In the past I used to swim across the Mekong River (at my village in Peam Koh Sna of Kompong Cham province) and there were a few isles. Now I learn they are gone. In my village, the pagoda, the houses of my grandparents, which was about one kilometer from the river before, has now been removed to a new location. As I said earlier, if we just give the right to suck up sand from the riverbed and they only do at places where they could get construction-quality sand, it would not solve our problem but create more even. As far as I learnt from HE Lim Kean Hor, Minister for Water Resources and Meteorology, there are groups of sand-sucking at night. I order you to take strict measure on them. They are the ones to cause shore erosion; though of course in some instances and locations, land erosion is caused by natural factor.

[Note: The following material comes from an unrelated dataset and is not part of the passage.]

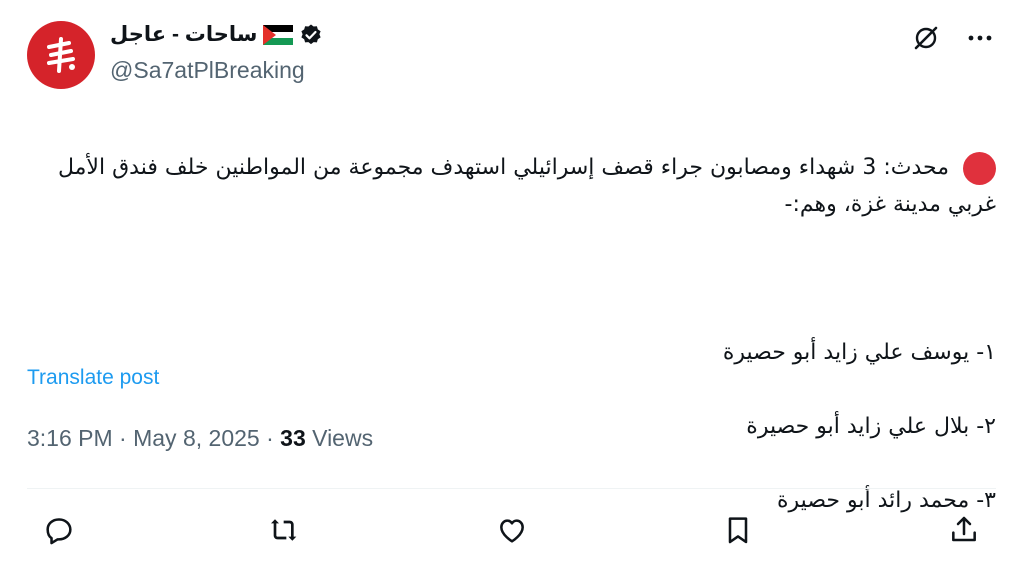 The width and height of the screenshot is (1024, 570). Describe the element at coordinates (964, 530) in the screenshot. I see `share-icon` at that location.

It is in this note that we are required to come up with a master plan in which we will be able to exploit sand pumping for export and use the income from the business to widen and deepen the silted waterway according to our demand. So I urge that the proposition from the Ministry of Transport and Public Works to hang on a while and incorporate its plan to widen and deepen the waterway together with the Mekong River Commission and the Ministry of Water Resources and Meteorology.

Chinese Loans – Low Interest, Condition Free; Aiming for 6% and 7% Growth

We now have more vehicles and motorcycles while our roads are small. As there is growing demand for building more roads and bridges, we need to seek for more capital. China has been the only country who can give us the fund we need. I would demand to any country that blames Cambodia for taking loan from China to give us some loans instead the so that we do not have to get the Chinese loan. Why do you blame us for accepting the loan from China while you do not give us any? If they were to give us any loan, they impose numerous conditions. We have no choice but to accept the Chinese offer for low interest rate and free of condition.

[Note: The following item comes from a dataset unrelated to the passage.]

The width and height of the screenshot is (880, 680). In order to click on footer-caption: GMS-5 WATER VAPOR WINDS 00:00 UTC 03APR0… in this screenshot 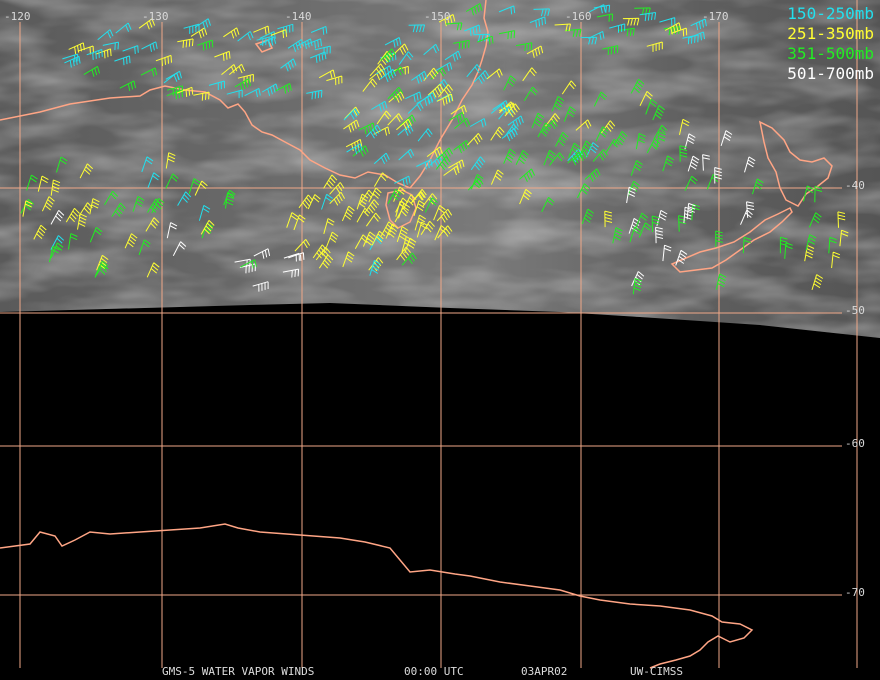, I will do `click(440, 672)`.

Last Friday the Cabinet’s meeting of the Royal Government adopted the three-year rolling plan that requires billion of USD more and we are hoping to get part of the funding from China and part from other sources to expedite the development. Cambodia’s development is now compared to an airplane that requires a strong power to push and take off before it stabilizes its cruising speed. Without the push, the plane could not fly. We are aiming for a long-term growth between 6% and 7% and the key issue to get this job done is the infrastructure, in which the port is playing very significant role as far as export and import is concerned.

Water transportation is quite beneficial because it would not damage the roads and help with the traffic circulation as well. It is a good thing that at the start of 2013 while we put this port into operation, we also have the rail running between Phnom Penh and Sihanoukville. They have reduced the amount of transportation on roads which helps improving traffic safety too.

Get Ready for the 100 Day Anniversary and Second Mourning Period

Between today January 22 and February 1 there are ten more days that we will conduct the procession and lighting (of the pyre to cremate the late King-Father’s body.) This evening we will have the Buddhist monks chanting prayers and in the morning of the next day my wife and I will have to be present in the Royal Palace for the celebration of the 100 days anniversary of the passing away of Preah Borom Ratanak Kaod (Samdech Preah Norosom Sihaniuk, the King-Father). I would therefore encourage our people to be in mourning for the second time from February 1 through to 4 as that will be the last time that we will be saying good bye to Samdech Ov and Samdech Ta.

The funeral procession (of Samdech Preah Borom Ratanak Kaod) will be held on February 1, when we will have twice artillery salutes. The first salute will be at around 8 am when we move the embalmed body from the Royal Palace to a carriage to commence the procession and the second salute will be conducted at between 11 am and 12 am. We will have many foreign dignitaries coming to pay their last respects to the King Father with our people too./.